**Material to process:**
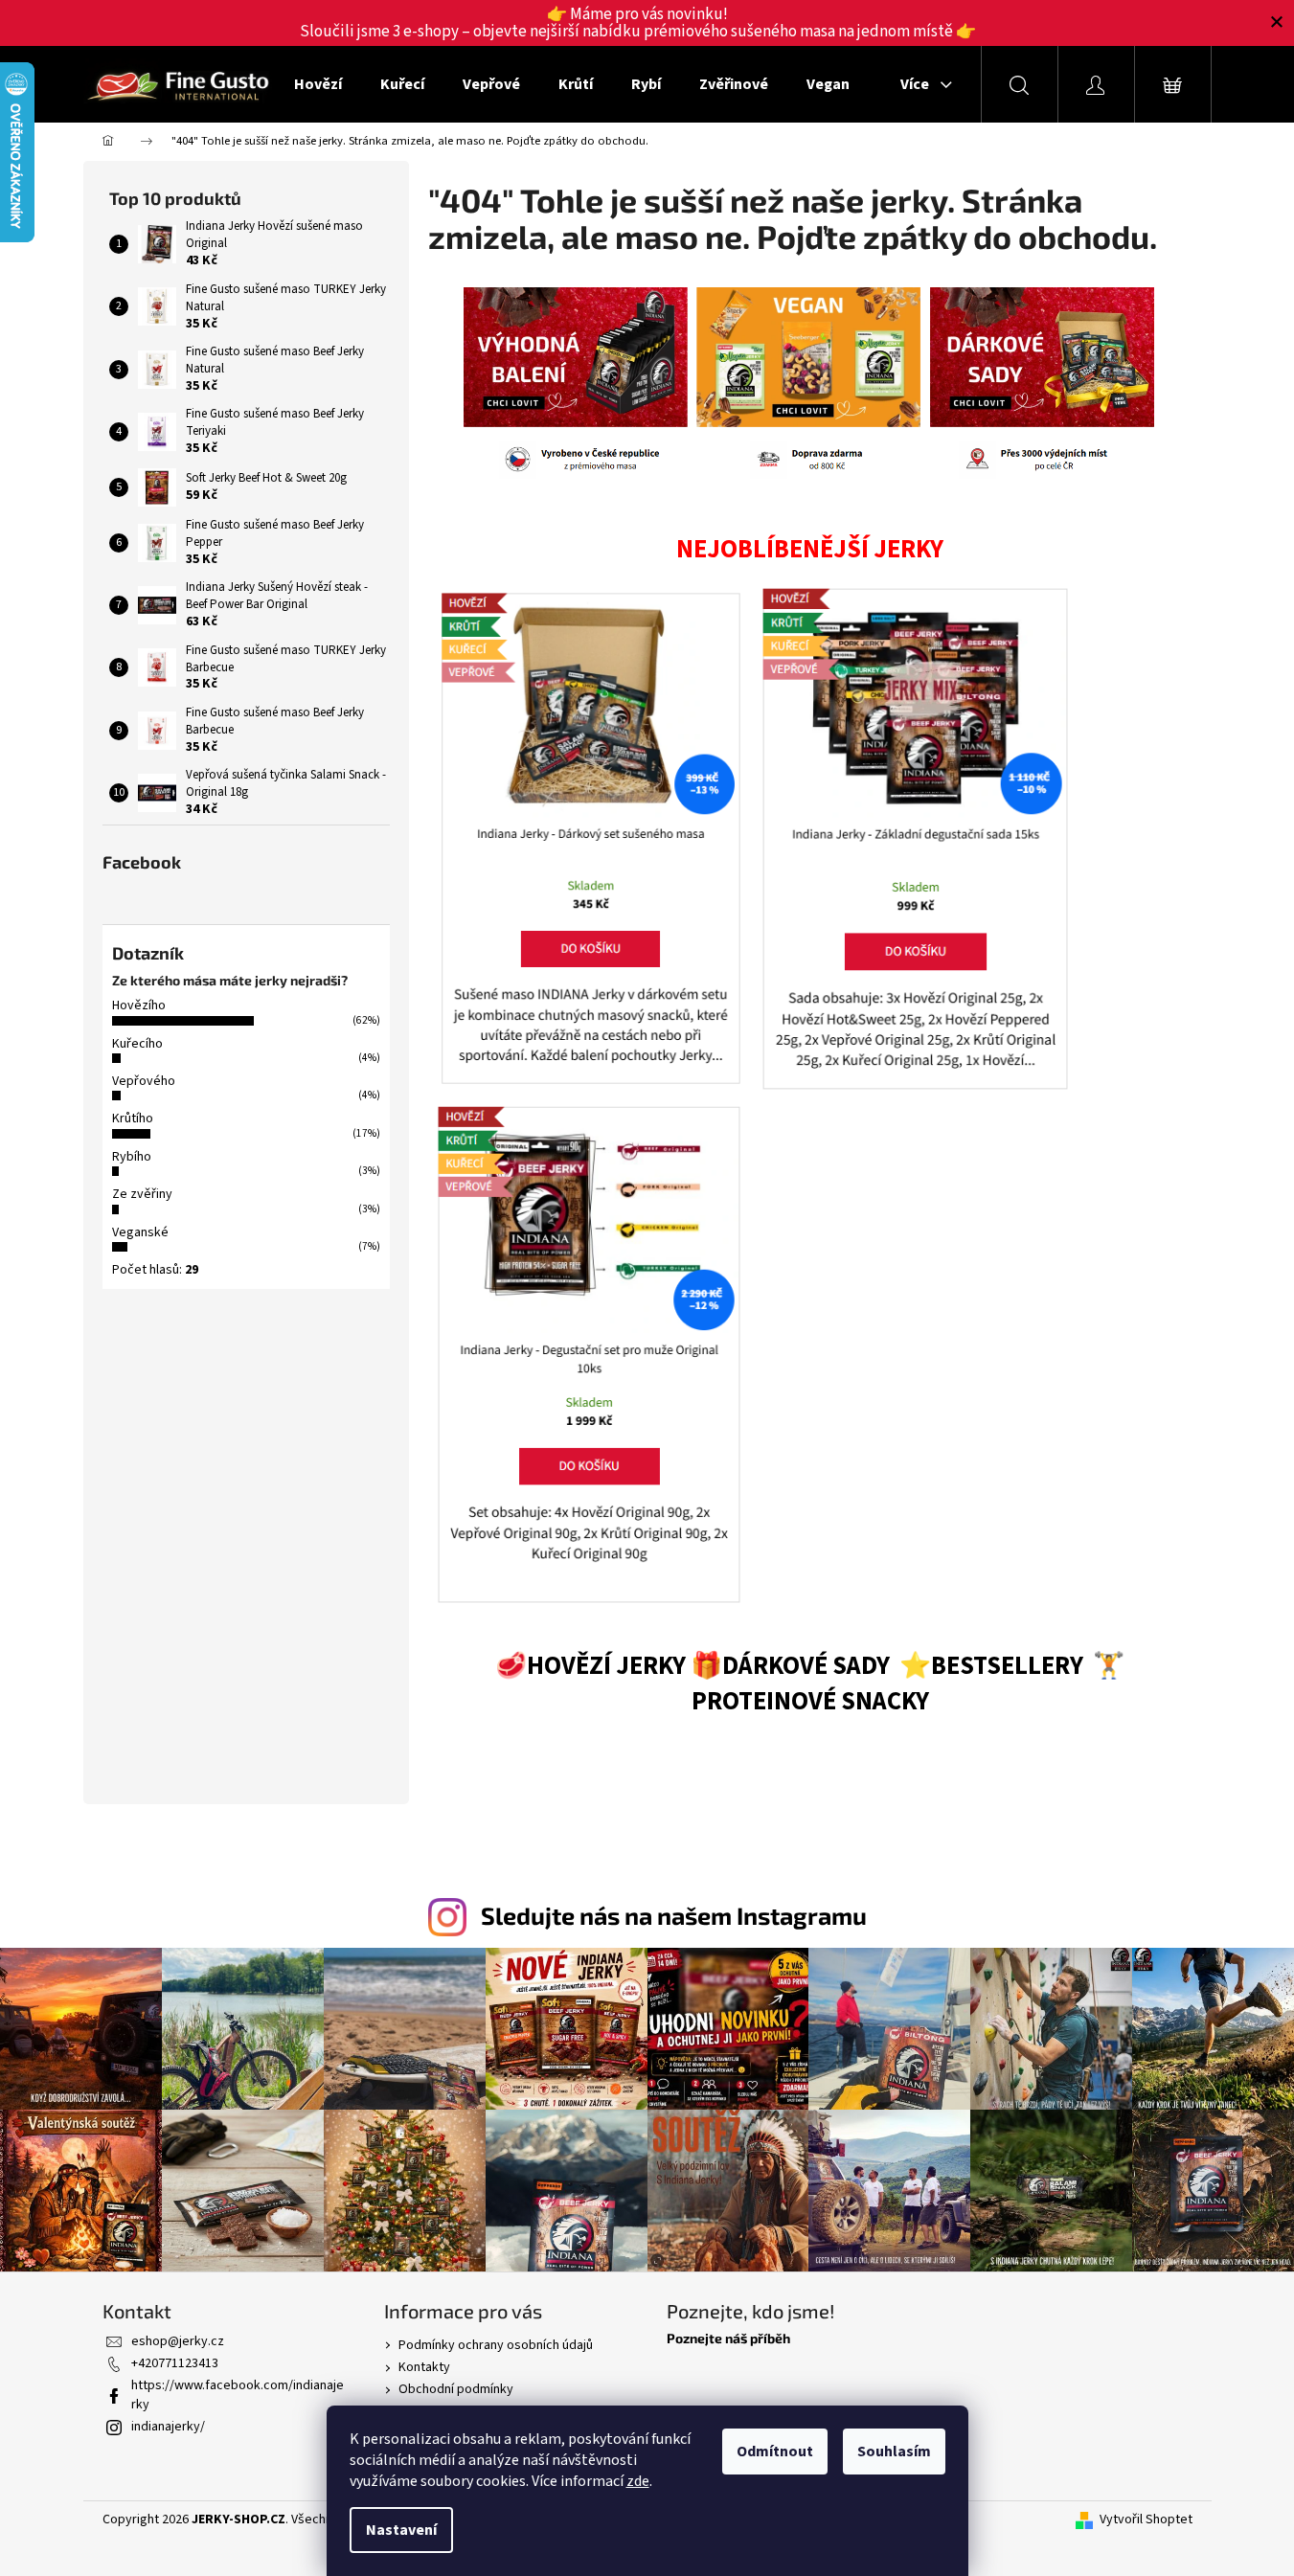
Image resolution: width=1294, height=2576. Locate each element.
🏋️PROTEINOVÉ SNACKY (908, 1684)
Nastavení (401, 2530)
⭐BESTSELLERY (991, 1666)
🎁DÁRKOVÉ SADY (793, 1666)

**Task description:**
Retype the entries exactly, skipping every picture.

**Answer space:**
Image resolution: width=1294, height=2576. Locate each element.
🏋️PROTEINOVÉ SNACKY (908, 1684)
Nastavení (401, 2530)
⭐BESTSELLERY (991, 1666)
🎁DÁRKOVÉ SADY (793, 1666)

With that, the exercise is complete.